**課題文:**

- - -

日本の皆様にもっとチーズを知って欲しい!

そんな思いから、今月よりチーズのお話しをさせて頂くことになりました。
チーズ屋の裏話やどんなことがチーズの背景にあるのか? 楽しみながら、いろんな視点からチーズの魅力をお伝えしていきたいと思います。

さて、チーズにも当然季節があります。冬にしか生産されない限定品や冬に食べる季節料理など。
今日は最も冬に流通する「ラクレット」についてお話ししたいと思います。
ちょうど日本で言う鍋料理の様なものでしょうか。
家族団欒やごく親しい人達が集まってワイワイがやがやと楽しむ料理です。
レストランでも出されるけど、やっぱり家庭で、好きなチーズを用意して楽しむべきと私は思っています。

「ワインだけじゃ、フランスは語れない!」ラクレットチーズ

1月は「ラクレット」をご紹介します。
ラクレットとはチーズの名前で、約6kgのホール状の山のチーズです。

スイス産が有名ですが、スイスの山に隣接するフランスのサヴォワ地方やジュラ地方でも同じ名前でたくさん作られています。元々は、雪で閉ざされる地方での常備食が伝統料理になりました。常に保存できるジャガイモを茹でて塊りのチーズの断面を暖炉で温め、溶けたチーズを削りそのジャガイモの上にかけて食べるシンプルな習慣が今ではお洒落になって日本にも広まってきました。

この溶けたチーズを削るようにして載せることから、「削る」という意味の「ラクレット」という名前が生まれました。

「ワインだけじゃ、フランスは語れない!」ラクレットチーズ

現在では暖炉にかざすというより専用の家庭用ラクレット器具(テフロン加工の小さなお皿と電熱器のセットをスーパーでも手軽に求めることができます)を使うことがほとんど。その器具でスライスしたラクレットチーズを温め、ソーセージなどを焼いた上にかけて一緒に食べると更に豪華です。

- - -

**データ:**
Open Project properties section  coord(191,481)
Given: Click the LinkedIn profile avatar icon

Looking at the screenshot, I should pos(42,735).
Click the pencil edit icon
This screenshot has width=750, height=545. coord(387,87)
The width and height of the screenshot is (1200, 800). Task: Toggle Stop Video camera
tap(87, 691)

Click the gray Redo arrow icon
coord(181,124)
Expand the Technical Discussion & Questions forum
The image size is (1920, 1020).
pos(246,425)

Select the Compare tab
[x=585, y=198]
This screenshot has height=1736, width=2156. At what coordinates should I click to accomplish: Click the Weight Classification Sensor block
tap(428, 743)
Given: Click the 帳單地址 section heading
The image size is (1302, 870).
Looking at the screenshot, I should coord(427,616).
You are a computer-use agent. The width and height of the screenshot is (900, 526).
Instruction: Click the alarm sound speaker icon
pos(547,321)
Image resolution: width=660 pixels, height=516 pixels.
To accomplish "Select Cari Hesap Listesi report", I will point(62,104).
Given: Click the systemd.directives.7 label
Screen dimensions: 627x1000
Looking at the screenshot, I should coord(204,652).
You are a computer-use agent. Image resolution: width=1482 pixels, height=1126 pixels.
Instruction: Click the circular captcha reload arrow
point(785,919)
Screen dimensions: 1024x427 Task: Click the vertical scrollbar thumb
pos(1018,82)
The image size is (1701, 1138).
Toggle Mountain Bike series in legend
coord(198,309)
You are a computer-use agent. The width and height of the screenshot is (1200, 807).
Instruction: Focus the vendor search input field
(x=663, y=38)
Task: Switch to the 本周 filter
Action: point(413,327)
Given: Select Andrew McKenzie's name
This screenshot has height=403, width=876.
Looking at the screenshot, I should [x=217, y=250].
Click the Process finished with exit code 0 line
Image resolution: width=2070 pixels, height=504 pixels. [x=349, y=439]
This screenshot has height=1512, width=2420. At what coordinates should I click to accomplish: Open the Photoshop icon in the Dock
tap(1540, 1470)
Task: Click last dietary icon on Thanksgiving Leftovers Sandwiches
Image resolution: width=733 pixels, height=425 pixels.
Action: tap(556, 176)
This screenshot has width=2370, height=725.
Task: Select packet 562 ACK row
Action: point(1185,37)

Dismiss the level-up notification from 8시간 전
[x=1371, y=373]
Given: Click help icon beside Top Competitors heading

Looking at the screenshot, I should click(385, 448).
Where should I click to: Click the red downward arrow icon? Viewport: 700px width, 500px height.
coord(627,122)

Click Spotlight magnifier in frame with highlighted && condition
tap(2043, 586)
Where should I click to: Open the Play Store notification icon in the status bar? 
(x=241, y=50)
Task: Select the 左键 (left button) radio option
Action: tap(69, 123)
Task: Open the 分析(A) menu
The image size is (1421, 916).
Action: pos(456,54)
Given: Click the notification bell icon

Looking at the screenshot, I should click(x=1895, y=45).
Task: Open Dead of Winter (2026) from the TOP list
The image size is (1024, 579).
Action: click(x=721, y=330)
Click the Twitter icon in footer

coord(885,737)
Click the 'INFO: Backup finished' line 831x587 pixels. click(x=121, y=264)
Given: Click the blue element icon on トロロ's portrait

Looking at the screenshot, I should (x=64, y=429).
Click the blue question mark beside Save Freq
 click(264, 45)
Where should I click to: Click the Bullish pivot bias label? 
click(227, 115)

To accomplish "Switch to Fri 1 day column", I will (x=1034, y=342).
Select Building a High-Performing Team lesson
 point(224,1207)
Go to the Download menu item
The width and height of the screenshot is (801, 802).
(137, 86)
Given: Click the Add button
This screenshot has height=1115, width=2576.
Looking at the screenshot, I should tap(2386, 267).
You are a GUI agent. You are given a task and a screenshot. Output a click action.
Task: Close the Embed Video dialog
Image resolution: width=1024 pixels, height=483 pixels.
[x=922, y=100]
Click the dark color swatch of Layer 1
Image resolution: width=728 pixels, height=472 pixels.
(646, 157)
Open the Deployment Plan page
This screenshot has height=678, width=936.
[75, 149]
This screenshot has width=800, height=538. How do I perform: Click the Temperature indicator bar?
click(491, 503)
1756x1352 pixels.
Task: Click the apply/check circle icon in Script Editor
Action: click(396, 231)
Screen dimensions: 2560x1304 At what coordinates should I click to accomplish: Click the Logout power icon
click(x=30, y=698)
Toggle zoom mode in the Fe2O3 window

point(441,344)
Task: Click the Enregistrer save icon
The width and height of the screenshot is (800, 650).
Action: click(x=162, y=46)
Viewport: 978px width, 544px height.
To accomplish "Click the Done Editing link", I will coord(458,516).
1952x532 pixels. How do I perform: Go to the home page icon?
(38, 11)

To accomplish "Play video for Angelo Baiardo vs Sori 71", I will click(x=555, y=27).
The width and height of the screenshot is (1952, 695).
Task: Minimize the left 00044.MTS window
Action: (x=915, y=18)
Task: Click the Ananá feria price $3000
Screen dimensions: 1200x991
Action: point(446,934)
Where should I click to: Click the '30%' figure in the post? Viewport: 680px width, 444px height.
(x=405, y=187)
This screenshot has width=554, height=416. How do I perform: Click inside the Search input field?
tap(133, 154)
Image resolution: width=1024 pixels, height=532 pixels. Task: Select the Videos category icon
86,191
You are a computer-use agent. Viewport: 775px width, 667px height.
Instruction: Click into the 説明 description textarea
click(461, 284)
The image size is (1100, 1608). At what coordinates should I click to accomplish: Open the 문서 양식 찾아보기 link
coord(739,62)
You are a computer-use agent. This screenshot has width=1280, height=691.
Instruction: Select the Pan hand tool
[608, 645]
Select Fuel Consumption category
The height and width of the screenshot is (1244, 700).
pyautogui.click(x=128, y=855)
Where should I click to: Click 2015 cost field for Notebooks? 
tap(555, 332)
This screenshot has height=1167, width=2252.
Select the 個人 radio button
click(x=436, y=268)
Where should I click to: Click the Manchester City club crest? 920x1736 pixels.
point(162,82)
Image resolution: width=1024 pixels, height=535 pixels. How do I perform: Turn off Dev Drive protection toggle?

- - -

**小問 1:**
ラクレットチーズを紹介する文章によると、「ラクレット」という名前はどういう意味の言葉から生まれたか。
**小問 2:**
ラクレットチーズを紹介する文章の最後の文に続けて、その先を書け。

**演習結果 1:**
「削る」という意味の言葉から生まれた。

**演習結果 2:**
サラミや生ハム、葉サラダなども付け合わせとして一緒に食べるとバランスがいいと思います。
日本人ならお野菜のスライス、玉ねぎや赤ピーマン、ナス、ニンジン、キノコなどを一緒に焼くのもいいでしょう。

「ワインだけじゃ、フランスは語れない!」ラクレットチーズ

フランスではその用意されるスライスチーズが何故か、お一人様200gという想定になっています。
お客様からラクレット4人分 と言われれば、チーズ800gをスライスします。

これは売り手にとっては少々辛い作業なのです。チーズ屋の店内はほとんど暖房をきかせていません。
大きな塊を左手で押さえ、右手で手動スライサーを動かします。
お客様のご要望で、皮付きか、皮を剥したものをご用意しますが、辛いのは皮付きのまま(皮の部分はとても硬いのです)スライサーを動かす時です。
冷たくて手は凍えているのですが、お客様の手前、プロフェッショナルであるべき。
美しい動作で美しいスライスにしなくてはならないからです。
たくさん買って頂くほど辛い作業です。

「ワインだけじゃ、フランスは語れない!」ラクレットチーズ

スーパーでは既にカットされたチーズが詰められて売られています。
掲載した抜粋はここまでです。